無限インフィニティ虚無ニヒリティを覆す、我の力は強大過ぎるのだ……みたいな――まあ……貴様じゃ分からんか、この領域レベルの話は」




 ライリーは適当に誤魔化して、彼女の関心を受け流そうとする。


 本当にどうでもよくて、分からなくても問題なさそうな話だったため、スイミーは一瞬で興味を失くした。


 「ほーん」という適当な相槌と共に、スッと視線を外す。




 思いの外、簡単にやり過ごせて、ライリーはホッとした。


 もし追求されたら、『無限インフィニティ虚無ニヒリティを覆す、我の力は強大過ぎるのだ』みたいな話の中身を、適当に創作しなければならなかったため。


 自分もこの領域レベルの話は分からないから、内容は想像できないのである。そもそも、どの領域レベルか知らない。




 ともかく、彼女はちょっと逡巡する。


 視線を逸らした時の雰囲気からすると、スイミーはどうやら不機嫌なようだ。


 やはりヘレナとケンカしたのだろうと、飲み込みやすい仮定をした。




 性懲りもなく、彼女はまたニックに話しかけてみた。


 なんだかんだ、彼は一番話しやすい相手なのである。




「なぁニック」


「んだよ。つーか、なんでさっきから小声なんだ? メンドーだし普通に話せって」


「普通に話したら、本人たちの目の前で噂話してる嫌な娘だと思われるだろうが」


「んなこと知らねーよ。耳くすぐってぇぞ」


「そんなことは我の知ったことではない」




 両者とも、ぜんぜん譲らない。


 2人は魔法学校時代、同じクラスの学友だったため、旧知の仲である。


 ゆえに、お互いに遠慮などしない関係であった(補足すると、ニックは誰にも遠慮しない)。




「いいか、ニック。貴様が昔書いた、学級日誌の内容を思い出すがいい」


「忘れた!」


「忘れるな、バカ者! 貴様はこう書いたのだ――『せんせい、なかまってのは、あしでまといだから、ひつよおねーぜ』と」




 ライリーはとある日の学級日誌について、話を持ち出した。




 学生時代、彼女とニックは、一緒に日誌を書くことが多かった。


 ニックの書く日誌は字が汚く、到底読めたものではなかったため、いつもライリーが監修していたのだ。


 そういう経緯で、いつも通り監修を行っている時、彼の記述を記憶したのである。




「そんなこと書いたっけか? へへっ、仲間を守れねーヤツは強くなれねーよ! 今はそう思ってるぜ!」


「ああ。あの頃の貴様は、本当に頭のおかしい人間だった……」




 学生の時分、ニックは破天荒を通り越し、問題児を通り越し、もはや悪魔と呼ばれていた。


 荒れ狂う炎魔法によって本校舎を24回ほど焼き、フッ掛けてきた上級生を返り討ちにして重症を負わせ、その舎弟にも重症を負わせ……他にも、下手をすれば城の地下牢へ入れられるような武勇伝を、とにかくたくさん持っている。

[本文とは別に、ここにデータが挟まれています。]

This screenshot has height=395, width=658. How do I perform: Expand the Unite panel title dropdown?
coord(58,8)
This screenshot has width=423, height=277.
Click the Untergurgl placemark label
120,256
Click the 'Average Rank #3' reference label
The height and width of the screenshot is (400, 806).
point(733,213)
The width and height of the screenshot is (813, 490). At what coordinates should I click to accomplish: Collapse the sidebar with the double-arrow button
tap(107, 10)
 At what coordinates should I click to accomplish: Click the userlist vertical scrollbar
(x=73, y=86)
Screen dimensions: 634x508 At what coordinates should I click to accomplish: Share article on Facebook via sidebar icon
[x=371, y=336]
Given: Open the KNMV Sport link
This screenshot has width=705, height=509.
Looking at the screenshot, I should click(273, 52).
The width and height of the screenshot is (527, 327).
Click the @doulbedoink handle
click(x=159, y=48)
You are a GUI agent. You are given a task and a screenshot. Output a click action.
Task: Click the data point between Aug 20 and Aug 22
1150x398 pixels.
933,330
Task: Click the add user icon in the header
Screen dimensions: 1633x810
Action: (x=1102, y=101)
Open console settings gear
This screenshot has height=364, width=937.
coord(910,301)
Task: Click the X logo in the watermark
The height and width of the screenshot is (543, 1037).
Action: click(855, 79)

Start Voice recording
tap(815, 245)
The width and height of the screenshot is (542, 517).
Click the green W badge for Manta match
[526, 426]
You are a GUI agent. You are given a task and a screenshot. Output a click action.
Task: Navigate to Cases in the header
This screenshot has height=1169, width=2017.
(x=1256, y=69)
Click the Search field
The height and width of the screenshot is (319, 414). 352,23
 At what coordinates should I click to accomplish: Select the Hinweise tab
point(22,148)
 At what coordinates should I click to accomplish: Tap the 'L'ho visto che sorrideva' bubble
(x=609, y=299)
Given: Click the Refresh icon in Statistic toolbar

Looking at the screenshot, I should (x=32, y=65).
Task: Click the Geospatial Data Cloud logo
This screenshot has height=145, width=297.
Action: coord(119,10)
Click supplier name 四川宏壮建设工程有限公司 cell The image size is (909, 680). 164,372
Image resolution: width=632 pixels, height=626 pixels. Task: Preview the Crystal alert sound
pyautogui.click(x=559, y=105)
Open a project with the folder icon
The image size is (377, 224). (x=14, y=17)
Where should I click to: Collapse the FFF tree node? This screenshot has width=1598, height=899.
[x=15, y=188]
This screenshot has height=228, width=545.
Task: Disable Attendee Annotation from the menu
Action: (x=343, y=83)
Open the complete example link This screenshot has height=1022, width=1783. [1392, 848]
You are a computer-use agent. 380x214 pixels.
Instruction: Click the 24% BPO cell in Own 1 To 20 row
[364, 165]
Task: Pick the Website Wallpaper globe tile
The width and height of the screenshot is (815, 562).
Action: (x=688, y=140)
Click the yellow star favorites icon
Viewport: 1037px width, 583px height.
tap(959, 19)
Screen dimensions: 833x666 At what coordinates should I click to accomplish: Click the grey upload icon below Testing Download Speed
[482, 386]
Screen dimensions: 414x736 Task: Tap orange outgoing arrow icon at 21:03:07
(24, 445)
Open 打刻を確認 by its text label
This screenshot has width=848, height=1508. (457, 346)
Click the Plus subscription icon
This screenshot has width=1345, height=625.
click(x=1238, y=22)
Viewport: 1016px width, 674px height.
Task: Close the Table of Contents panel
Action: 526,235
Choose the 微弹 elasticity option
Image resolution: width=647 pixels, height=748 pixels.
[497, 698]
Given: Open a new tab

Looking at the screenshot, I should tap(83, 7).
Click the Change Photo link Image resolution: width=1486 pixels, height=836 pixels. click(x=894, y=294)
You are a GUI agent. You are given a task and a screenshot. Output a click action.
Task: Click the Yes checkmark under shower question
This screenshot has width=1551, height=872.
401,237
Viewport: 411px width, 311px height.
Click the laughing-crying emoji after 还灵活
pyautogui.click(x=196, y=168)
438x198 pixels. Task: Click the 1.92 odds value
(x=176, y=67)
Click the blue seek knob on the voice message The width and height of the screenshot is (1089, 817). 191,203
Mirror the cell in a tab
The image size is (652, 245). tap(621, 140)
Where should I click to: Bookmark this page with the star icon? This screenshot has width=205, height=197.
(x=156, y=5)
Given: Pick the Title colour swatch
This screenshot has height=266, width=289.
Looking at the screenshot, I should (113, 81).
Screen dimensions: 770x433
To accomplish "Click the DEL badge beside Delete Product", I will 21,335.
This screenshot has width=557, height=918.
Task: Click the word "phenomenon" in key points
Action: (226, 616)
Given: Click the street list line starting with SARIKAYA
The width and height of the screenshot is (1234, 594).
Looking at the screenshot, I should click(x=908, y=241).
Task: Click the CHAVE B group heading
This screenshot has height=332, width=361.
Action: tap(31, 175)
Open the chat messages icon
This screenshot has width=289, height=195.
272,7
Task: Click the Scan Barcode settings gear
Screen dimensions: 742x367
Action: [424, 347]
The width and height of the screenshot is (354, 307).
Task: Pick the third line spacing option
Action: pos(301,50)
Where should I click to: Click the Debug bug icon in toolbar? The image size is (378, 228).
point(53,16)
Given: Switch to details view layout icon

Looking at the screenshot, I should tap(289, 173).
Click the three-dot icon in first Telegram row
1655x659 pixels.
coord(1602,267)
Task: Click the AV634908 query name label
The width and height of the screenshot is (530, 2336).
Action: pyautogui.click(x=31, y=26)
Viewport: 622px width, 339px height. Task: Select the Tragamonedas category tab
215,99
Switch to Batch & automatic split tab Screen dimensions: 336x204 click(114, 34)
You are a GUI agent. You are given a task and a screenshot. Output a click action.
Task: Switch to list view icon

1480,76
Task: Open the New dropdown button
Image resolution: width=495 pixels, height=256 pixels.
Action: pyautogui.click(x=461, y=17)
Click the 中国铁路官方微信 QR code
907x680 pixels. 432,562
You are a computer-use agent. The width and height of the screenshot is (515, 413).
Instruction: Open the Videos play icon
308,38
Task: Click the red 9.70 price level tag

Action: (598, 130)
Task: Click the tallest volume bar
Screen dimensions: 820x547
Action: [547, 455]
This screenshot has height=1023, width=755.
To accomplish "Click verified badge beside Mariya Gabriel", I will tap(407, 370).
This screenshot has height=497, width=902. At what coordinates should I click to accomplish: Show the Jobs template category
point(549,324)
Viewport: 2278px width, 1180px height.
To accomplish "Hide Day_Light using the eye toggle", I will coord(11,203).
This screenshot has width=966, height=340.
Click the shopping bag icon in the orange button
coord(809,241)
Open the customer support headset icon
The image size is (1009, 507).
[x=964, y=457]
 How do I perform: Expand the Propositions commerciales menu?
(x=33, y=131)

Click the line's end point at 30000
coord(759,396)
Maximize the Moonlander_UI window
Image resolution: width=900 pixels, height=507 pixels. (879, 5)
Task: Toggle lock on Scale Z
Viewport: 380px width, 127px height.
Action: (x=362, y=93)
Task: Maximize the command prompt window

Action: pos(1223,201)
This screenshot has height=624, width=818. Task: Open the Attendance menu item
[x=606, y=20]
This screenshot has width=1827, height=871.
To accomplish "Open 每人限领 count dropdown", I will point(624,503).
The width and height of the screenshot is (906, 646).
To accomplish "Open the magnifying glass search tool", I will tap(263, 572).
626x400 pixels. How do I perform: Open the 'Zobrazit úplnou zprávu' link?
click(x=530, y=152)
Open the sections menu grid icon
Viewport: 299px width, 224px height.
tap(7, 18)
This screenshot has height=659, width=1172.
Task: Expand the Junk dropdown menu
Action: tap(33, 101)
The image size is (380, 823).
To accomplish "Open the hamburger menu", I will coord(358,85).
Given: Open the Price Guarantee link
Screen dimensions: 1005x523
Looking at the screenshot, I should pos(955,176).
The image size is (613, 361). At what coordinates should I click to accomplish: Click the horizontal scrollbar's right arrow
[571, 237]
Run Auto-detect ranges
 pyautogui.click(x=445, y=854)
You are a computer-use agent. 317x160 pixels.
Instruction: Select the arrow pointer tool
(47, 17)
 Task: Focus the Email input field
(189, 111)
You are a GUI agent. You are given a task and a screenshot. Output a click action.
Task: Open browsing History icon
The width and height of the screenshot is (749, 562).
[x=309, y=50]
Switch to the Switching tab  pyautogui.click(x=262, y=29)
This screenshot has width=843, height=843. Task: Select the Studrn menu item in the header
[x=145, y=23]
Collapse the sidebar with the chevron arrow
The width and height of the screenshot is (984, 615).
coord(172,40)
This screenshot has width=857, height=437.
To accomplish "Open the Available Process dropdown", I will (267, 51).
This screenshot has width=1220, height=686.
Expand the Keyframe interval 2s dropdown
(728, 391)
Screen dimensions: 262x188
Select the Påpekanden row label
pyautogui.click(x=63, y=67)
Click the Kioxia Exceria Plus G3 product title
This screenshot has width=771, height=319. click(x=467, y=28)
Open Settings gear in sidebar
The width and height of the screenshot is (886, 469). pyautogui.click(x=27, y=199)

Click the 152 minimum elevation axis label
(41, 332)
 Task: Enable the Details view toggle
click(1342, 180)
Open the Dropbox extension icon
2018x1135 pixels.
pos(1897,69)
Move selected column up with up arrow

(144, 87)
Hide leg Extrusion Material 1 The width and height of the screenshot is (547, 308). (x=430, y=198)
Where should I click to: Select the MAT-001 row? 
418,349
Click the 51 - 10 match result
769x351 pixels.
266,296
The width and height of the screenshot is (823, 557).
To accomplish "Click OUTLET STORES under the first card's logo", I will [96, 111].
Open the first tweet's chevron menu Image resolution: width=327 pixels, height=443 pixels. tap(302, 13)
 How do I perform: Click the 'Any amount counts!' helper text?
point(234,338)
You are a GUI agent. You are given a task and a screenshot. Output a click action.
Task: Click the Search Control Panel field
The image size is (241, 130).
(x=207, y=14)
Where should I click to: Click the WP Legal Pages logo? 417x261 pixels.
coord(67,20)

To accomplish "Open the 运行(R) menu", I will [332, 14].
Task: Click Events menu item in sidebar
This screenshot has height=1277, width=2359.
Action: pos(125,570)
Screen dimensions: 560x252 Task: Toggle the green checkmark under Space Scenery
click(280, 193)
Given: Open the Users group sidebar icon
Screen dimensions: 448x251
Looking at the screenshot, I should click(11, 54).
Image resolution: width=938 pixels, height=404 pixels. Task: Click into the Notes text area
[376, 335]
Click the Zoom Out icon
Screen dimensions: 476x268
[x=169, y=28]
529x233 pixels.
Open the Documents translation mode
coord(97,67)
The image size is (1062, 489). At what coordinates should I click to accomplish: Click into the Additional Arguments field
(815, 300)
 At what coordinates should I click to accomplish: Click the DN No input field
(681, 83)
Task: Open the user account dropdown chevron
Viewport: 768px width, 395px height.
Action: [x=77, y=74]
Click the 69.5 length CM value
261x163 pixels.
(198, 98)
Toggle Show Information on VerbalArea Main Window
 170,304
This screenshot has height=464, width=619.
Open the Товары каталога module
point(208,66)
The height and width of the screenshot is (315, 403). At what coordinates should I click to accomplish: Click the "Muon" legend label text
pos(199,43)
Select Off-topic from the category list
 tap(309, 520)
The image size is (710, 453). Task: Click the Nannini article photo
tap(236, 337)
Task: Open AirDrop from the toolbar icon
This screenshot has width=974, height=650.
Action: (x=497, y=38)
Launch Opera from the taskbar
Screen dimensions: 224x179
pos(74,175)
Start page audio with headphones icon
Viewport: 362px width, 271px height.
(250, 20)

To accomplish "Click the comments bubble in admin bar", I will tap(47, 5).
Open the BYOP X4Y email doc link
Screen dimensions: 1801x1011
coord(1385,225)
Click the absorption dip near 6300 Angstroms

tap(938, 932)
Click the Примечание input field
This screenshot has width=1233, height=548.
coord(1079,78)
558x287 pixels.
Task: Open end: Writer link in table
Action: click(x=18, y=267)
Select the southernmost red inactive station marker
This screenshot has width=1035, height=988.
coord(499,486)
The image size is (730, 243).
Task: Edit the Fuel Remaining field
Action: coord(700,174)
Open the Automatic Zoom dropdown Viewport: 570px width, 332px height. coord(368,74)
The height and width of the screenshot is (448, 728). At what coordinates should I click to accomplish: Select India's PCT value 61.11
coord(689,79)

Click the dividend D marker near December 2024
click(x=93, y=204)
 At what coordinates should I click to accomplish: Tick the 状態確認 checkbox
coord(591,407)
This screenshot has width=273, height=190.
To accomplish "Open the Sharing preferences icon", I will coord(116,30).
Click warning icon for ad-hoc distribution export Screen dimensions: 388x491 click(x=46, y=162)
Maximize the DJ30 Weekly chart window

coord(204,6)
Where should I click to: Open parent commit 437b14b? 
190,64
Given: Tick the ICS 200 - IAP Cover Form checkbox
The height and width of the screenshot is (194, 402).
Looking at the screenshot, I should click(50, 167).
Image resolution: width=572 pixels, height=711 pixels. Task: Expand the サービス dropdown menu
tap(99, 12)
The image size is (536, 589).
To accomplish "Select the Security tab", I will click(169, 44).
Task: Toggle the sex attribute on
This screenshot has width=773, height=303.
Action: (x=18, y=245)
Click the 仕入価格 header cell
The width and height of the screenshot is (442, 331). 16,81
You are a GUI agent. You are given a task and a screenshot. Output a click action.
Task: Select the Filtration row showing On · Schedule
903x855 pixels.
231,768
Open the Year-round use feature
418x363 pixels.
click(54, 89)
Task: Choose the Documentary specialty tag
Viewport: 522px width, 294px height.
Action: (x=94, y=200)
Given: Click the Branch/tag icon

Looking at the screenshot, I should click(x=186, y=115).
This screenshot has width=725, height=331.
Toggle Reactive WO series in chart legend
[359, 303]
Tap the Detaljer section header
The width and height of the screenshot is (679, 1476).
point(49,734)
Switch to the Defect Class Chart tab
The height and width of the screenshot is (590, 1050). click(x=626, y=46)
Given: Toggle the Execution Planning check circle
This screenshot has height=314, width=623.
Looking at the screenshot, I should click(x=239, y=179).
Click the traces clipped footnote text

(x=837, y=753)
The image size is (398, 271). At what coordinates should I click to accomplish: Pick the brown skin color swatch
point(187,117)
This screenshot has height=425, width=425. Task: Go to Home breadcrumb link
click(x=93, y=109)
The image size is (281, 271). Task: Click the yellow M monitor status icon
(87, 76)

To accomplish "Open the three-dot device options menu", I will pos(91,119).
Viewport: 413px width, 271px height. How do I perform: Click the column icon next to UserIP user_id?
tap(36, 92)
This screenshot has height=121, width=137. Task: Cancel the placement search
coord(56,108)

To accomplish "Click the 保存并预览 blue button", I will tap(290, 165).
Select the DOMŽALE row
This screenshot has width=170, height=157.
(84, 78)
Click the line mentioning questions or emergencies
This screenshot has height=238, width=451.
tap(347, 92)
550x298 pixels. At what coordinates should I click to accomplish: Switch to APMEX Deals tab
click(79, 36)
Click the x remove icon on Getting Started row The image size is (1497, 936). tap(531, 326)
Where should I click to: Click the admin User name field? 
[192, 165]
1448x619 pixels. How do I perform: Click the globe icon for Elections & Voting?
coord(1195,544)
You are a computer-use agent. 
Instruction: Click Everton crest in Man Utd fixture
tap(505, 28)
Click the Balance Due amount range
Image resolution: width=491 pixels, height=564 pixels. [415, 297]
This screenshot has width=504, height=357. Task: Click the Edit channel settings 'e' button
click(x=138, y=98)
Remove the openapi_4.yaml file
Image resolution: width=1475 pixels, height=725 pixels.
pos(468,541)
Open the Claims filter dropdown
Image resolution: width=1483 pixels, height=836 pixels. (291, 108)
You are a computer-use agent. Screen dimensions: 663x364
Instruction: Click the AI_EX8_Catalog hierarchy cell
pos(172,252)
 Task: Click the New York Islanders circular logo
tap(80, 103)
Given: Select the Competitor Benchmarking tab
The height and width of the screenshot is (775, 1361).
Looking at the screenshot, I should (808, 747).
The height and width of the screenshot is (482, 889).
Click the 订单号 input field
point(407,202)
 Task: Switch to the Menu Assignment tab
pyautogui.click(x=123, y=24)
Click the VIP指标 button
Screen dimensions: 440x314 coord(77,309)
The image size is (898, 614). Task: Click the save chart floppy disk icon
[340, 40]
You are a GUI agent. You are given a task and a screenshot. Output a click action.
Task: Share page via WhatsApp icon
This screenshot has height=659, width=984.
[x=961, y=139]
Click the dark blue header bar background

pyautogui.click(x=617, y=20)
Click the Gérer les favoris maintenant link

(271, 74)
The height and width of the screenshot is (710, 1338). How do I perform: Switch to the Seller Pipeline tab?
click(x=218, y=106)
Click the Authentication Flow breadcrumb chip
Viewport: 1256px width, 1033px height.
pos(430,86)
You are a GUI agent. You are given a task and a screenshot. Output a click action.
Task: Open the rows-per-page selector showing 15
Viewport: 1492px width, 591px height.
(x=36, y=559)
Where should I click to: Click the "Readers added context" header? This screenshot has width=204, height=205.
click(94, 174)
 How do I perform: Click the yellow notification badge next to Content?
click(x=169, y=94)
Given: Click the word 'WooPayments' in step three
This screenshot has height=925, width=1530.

 死刑になりかけた密人みそかびとの剣士を、戦ってみたいという理由で脱走させたこともある。脱走を補助したとして、同じく死刑になりかけたものの、戦闘に勝利して無力化したために堪忍してもらった。




「今も学生時代の名残があるが、まぁマシになったな」


「なに!? 俺はあの頃よりつえーぜ!!」


「黙れ、愚か者! 貴様の過去パストなど闇に葬られても構わん! 我が真に言いたいのは――」




 と、昔話に花を咲かせていたところ、2人の前に魔物が現れた。




「おわっ!」


「な、なんだっ!?」




 ニックさえ思わず驚くほど、気配もなくそこに存在していた。


 その魔物は、背中に大きなコブをこさえた、馬のような姿をしている。


 奇妙な出で立ちを不思議に思いながら、ライリーは言った。




「くっ……我が失われし記憶が疼く……」




 魔物の名前を思い出せそうなのに、なかなか思い出せない。


 どこかで見覚えはあった。




「よしっ、セン! 俺が魔物倒すぜ!?」




 ニックは魔物を睨みながら、素早く臨戦態勢に入る。身体中に赤い焔を纏わせた。


 しかし、彼に戦闘の許可は下らない。




「おい、センっ??」




 おかしいと思って、今度は振り向いて再び呼びかける。


 するとどうやら、センはボーっとしていたようだ。




「――あっ。どうしたニック…………って、魔物じゃないか!!」


「反応おせーよっ! なにやってんだ!?」




 リーダーは今更ながら脅威に気付いて、ニックに指示を出そうとした。


 が、その瞬間――




「俺がコイツをブッ、」




 目の前で勇ましく燃え上がっていた少年が、姿を消してしまった。


 そう。コブの魔物が振った尻尾により、彼はブッ飛ばされてしまったのである。


 広い砂漠の彼方へ、その姿は高速で消えていった。




「…………ニッ?!」




 驚愕のあまり、『ニッ』と行ってしまうライリーであった。


 そして魔物は、低く不愉快な声で鳴いて、砂の海を震わせた。